## What you need to do:
1. Answer these questions about the blog post:
(a) Where does the second Story Circle group meet, and on which day of the month?
(b) What word limit is set for the December holiday story assignment?
(c) How many children were in Virginia Harding's family?
2. Set down the part of the blog post starting with "I recommend these" and going on through "good news report.".
3. Take the blog post further, picking up after its final sentence about the persimmon fruit.

## Selected text:
==*==
Wednesday, December 19, 2012


Here is an interesting article I found on NPR today. Many of you are asking about self-publishing.
Self-Publishing: No Longer Just A Vanity Project

See you tonight at the Safety Harbor Public Library Story Circle - 6 pm - 7:45, join us to write, to read and to share our love of writing.  Members of our group are bringing a holiday story to share.

We have a second group at the Largo Library the first Wednesday of each month (same time) - come to one or both. And please leave comments on the blog - let it become a place to share. Jan

Saturday, December 1, 2012

December Safety Harbor Story Circle Assignment

Since it is December we thought a good assignment would be to write about a holiday experience. Your choice: Christmas, Hanukkah, Kwanza, New Year.

A story from your far reaching past or a more recent event. Normally we  limit you to 600 words but since it is the holiday season we are going to  allow you to use 800 word or less. Be sure to add some description of the  setting and of course, some dialog. 

Jan has started a second Story Circle meeting at the Largo Library the first  Wednesday of each month. 6-7:45 pm. Everyone is welcome.
 The Christmas Letter

 I recommend these two websites:

New post on Telling Her Stories: The Broad View
Writing a Better Holiday Letter by Sheila Bender

The holidays are a time of turning to traditions that symbolize our love and connection to our families, friends, communities, earth, and the divine.  With the pragmatism characteristic of Americans, many of us have made holiday card sending into a vehicle for mailing yearly catch-up letters.  These letters allow us to perform the task of keeping in touch efficiently.  Though full of news about family member’s achievements, honors, and chosen hobbies, the letters don’t usually reach their audiences on the deeper emotional and spiritual levels we want during the holidays.  Giving from the heart requires more than a good news report.

I believe that writing a letter that uses the how-to form of personal essay writing will help in the creation of meaningful holiday letters.

In the how-to form, an author thinks of something she knows how to do that others she cares about might like to read about or learn how to do.

The opening paragraphs of the letter will describe what this process is and why it is important to the author.  Years ago now, Virginia Harding, an attendee in one of my workshops, wrote such a letter in which she described a ritual her family with six children performed each winter harvesting persimmon fruit and making pudding.  The fruit itself seemed to be about the transformation and glory of the season, she wrote, because it changed the yard into a “gallery of color” in winter.  It was a visual gift and also a nourishing gift, inviting animal and human activity as squirrels, robins, bluejays, mockingbirds, opossums, and people pecked at, ate and collected the ripe fruit.
==*==
## Material:
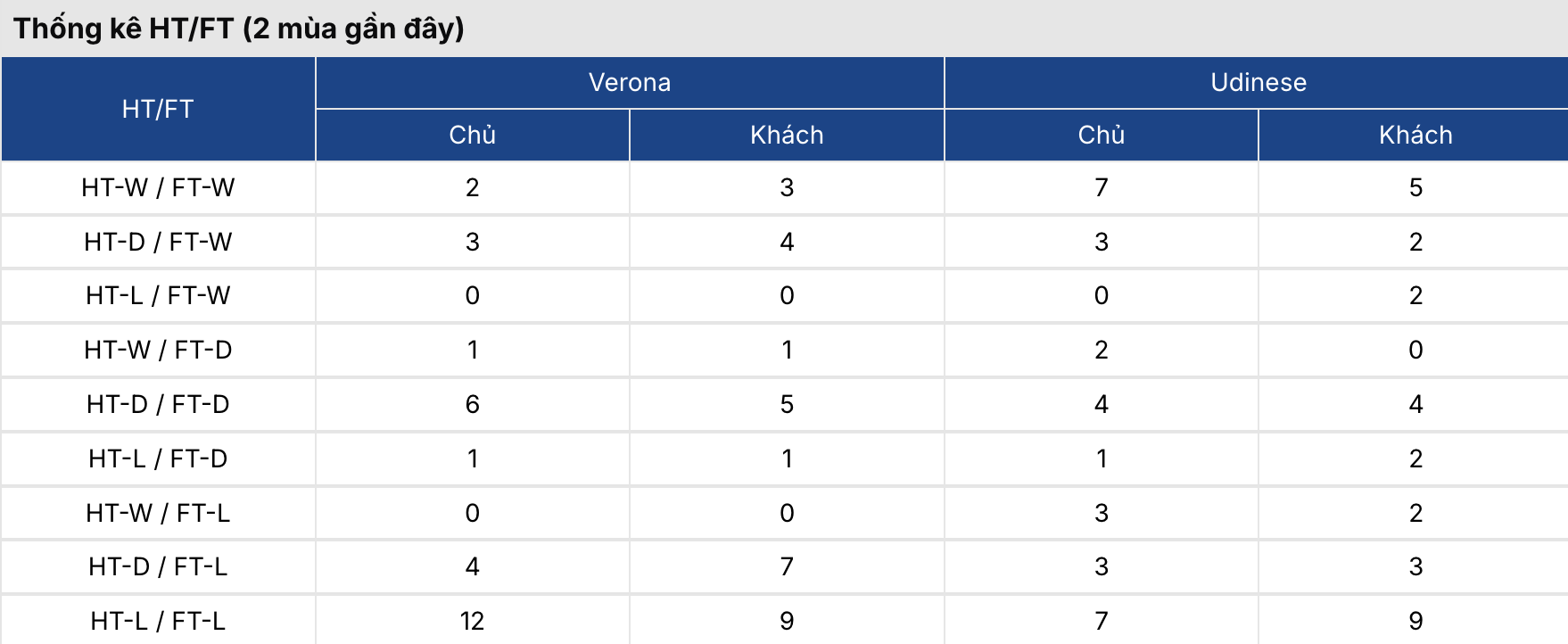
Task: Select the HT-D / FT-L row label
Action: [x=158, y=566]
==*==
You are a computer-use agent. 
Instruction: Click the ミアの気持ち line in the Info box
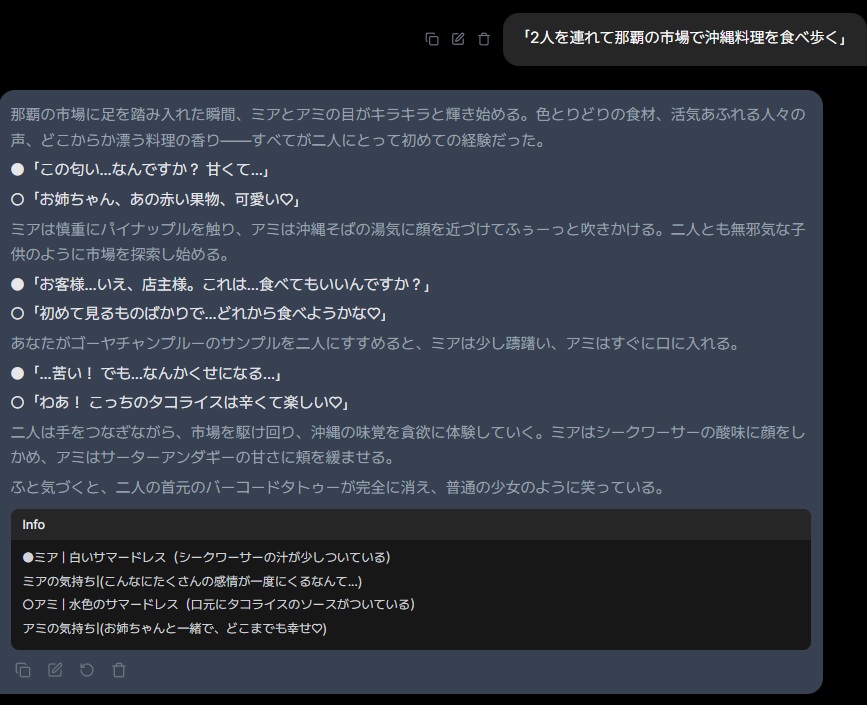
==*==
## Answer list:
1.
(a) At the Largo Library, on the first Wednesday of each month.
(b) 800 words or less.
(c) Six.

2.
I recommend these two websites:

New post on Telling Her Stories: The Broad View
Writing a Better Holiday Letter by Sheila Bender

The holidays are a time of turning to traditions that symbolize our love and connection to our families, friends, communities, earth, and the divine.  With the pragmatism characteristic of Americans, many of us have made holiday card sending into a vehicle for mailing yearly catch-up letters.  These letters allow us to perform the task of keeping in touch efficiently.  Though full of news about family member’s achievements, honors, and chosen hobbies, the letters don’t usually reach their audiences on the deeper emotional and spiritual levels we want during the holidays.  Giving from the heart requires more than a good news report.

3.
Virginia wrote that she hadn’t harvested persimmon and made pudding for 10 years and no longer lived in Palo Alto, CA where the trees had grown in her backyard.  But writing about the ritual and the fruit, she noticed an ad in her local Northwest paper about a market offering persimmons.  She hurried in each day for three days only to find the fruit hadn’t arrived and the manager had no idea why.  She decided to substitute pear pulp with lemon saying in her letter, “But so what?  Christmas without the family persimmon harvesting isn’t the same either," she mused.  "The important thing is that the spirit around here is as strong as ever.”

Writing about the process led Virginia to that epiphany concerning her ritual and its finished product, one she may not have articulated if she wasn’t writing about the process of gathering persimmons for the ritual of making persimmon Christmas pudding.

Of course, Virginia included her recipe for persimmon pudding in her letter. Shse sent the letter to her friends and family, and also to the editor of Messages From the Heart, a literary journal from Tucson, Arizona (no longer in print).  In the publication, the editor added a note below Virginia's piece, which read, “Believing that a letter is a gift from the heart, Virginia Harding wrote ‘A Holiday Gift’ about a special tradition and sent it with the recipe above as her holiday message of love and good wishes for friends and family.”

Whether you know how penguins raise their young or how to make your great-grandmother’s potpourri, when you write it down in the form of a letter for others, you will see that an epiphany arrives -- one that will delight you and your letter's readers.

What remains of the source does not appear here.